What is employment discrimination and what is workplace discrimination?

Employment discrimination occurs when a job candidate is being treated unfavourably or less favourably than other candidates. Similarly, workplace discrimination happens when an employee is being treated unfavourably or less favourably than other employees. Under Hong Kong’s anti-discrimination law, employment or workplace discrimination is prohibited.
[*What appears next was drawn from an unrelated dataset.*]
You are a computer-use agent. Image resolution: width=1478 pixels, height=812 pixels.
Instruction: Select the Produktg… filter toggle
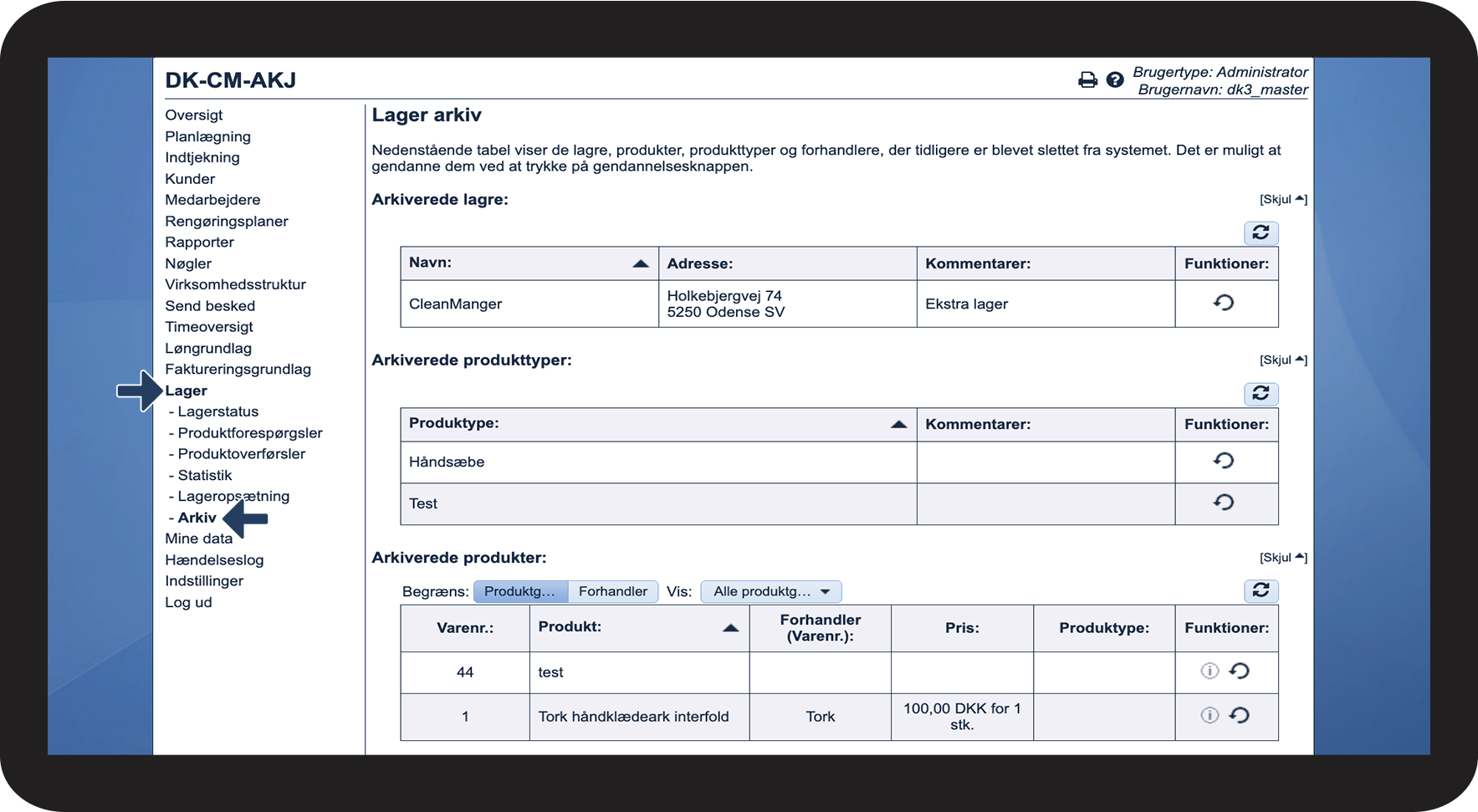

It is unlawful to discriminate against a job candidate or employee based on certain grounds.

Grounds of employment or workplace discrimination

As stipulated in the Sex Discrimination Ordinance (Cap. 480), the Disability Discrimination Ordinance (Cap. 487), the Family Status Discrimination Ordinance (Cap. 527) and the Race Discrimination Ordinance (Cap. 602), it is unlawful to discriminate a job candidate or employee based on the following grounds unless any exemption applies:

  • Sex
  • Disability
  • Family Status
  • Marital status
  • Pregnancy
  • Race (including colour, race, and descent or ethnic/national origin)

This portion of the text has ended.